++++ Selected excerpt ++++
The NTSB said this week that its going to convene a meeting on February 25 to examine the probable cause of a fatal Tesla accident that took place in California in 2018.
Autopilot was engaged in 38 year old Apple engineer Walter Huang's Model X prior to the accident, as we have reported. The NTSB and NHTSA are now investigating a "number of crashes" where Autopilot was involved, according to Automotive News.
Last week, for instance, the NHTSA said it was investigating a December 29th crash of a Model 3 that a passenger dead after the Model 3 collided with an inanimate fire truck in Indiana. It's also investigating another crash on the same date where a Model S ran a red light and struck a Honda, killing its two occupants.
The December crashes mark the 13th and 14th involving Tesla that "NHTSA's special crash investigation program has taken up in which it suspects Autopilot or another advanced driver assistance system was in use" and it's the third crash the NHTSA has said it was investigating in recent weeks.
As they also note, the powers of the NTSB are relatively limited compared to the NHTSA. "NTSB makes safety recommendations but cannot compel action, while NHTSA can order a recall if it deems a vehicle poses an unreasonable safety risk," the note states.
In the case of Huang, he was driving on Highway 101 near Mountain View, California, when his Model X hit a carpool lane barrier, leading two more cars to crashing into it, and causing the lithium ion batteries powering the vehicle to ignite and explode, at which point the vehicle burst into flames.
"We saw a big cloud of smoke and then all of a sudden, there was a fire ball in the air," witness Aiden Sanchez said at the time.
Huang was then taken to Stanford hospital and tragically, the California Highway Patrol announced the day of the accident that he had died from his injuries. According to a timeline of occurrences from the day of the crash, the cause of death appeared to be that the driver was "trapped" inside the burning car.
The family of Walter Huang sued Tesla last year, claiming his “state-of-the-art” Tesla lacked safety features, such as an automatic emergency braking system, which the family pointed out was available on less expensive vehicles from other carmakers.
The family also says that Tesla knew, or should have known “that the Tesla Model X was likely to cause injury to its occupants by leaving travel lanes and striking fixed objects when used in a reasonably foreseeable manner.”
++++ Records ++++
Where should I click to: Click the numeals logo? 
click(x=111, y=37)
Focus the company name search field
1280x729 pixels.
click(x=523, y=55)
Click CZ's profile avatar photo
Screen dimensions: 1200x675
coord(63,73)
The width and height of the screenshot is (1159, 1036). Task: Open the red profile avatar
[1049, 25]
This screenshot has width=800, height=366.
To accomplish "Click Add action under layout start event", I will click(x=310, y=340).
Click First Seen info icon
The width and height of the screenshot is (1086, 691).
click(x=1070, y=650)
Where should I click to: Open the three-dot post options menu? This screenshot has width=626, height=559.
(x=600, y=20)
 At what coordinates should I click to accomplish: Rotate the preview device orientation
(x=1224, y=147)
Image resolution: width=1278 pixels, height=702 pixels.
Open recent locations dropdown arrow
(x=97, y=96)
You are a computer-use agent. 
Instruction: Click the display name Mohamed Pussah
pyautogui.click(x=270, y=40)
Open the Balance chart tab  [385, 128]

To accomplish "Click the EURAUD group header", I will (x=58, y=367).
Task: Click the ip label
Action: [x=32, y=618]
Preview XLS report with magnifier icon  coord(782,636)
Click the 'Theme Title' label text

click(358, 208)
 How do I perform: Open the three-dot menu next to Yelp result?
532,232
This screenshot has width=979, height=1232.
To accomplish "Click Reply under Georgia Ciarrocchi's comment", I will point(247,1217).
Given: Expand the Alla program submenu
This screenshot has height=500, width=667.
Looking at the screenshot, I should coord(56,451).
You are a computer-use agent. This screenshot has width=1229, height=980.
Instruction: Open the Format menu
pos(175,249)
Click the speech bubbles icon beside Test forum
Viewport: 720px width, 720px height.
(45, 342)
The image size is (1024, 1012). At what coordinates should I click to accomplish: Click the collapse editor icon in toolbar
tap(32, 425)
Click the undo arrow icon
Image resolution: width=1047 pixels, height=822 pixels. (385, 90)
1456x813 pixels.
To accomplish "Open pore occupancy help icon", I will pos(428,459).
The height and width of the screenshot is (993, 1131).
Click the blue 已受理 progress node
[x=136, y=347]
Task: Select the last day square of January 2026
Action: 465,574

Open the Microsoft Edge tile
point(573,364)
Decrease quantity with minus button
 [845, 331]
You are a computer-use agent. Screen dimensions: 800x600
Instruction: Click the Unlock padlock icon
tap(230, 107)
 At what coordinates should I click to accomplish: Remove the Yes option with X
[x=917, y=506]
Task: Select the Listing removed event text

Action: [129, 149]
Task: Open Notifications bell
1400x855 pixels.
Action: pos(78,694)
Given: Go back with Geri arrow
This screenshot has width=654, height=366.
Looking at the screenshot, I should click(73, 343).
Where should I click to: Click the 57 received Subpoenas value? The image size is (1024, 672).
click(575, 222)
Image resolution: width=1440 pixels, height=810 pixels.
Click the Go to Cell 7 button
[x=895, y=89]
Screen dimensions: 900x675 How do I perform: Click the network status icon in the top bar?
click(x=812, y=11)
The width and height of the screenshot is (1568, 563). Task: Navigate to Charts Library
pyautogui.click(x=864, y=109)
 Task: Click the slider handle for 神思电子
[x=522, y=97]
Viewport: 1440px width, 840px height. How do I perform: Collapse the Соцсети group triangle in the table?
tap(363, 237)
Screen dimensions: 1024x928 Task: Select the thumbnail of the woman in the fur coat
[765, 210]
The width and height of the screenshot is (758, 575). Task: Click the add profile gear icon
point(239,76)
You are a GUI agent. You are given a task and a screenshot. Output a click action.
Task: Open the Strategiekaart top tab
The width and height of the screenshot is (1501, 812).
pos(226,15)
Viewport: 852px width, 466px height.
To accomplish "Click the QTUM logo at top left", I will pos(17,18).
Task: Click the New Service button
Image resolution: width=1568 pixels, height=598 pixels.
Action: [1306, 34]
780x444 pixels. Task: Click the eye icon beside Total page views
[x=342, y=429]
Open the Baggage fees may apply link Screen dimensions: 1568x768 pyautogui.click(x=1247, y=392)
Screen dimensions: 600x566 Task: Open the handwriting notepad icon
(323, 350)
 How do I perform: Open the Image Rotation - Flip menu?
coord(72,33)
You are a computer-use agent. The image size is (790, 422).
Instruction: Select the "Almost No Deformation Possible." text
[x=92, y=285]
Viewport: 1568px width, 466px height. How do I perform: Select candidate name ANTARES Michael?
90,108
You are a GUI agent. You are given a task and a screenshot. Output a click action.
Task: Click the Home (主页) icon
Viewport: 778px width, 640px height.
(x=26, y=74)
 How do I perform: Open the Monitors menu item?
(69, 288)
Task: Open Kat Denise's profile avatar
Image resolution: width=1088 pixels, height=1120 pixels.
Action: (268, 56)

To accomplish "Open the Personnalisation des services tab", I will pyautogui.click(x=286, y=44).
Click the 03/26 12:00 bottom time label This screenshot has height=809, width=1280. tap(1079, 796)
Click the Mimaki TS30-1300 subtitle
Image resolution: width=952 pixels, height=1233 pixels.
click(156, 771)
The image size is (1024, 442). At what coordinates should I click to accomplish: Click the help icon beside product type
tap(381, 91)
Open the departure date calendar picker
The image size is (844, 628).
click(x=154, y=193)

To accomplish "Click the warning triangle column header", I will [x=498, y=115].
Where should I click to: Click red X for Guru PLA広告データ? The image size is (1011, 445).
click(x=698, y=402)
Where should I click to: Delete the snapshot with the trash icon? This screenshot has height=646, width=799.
++++
— What you are asked to do —
Put this sentence from the article about the Tesla crash into Spanish: "We saw a big cloud of smoke and then all of a sudden, there was a fire ball in the air," witness Aiden Sanchez said at the time. The items stand on their own and have no tie to the article about the Tesla crash.

— Solution to this exercise —
"Vimos una gran nube de humo y luego, de repente, apareció una bola de fuego en el aire", dijo en ese momento el testigo Aiden Sanchez.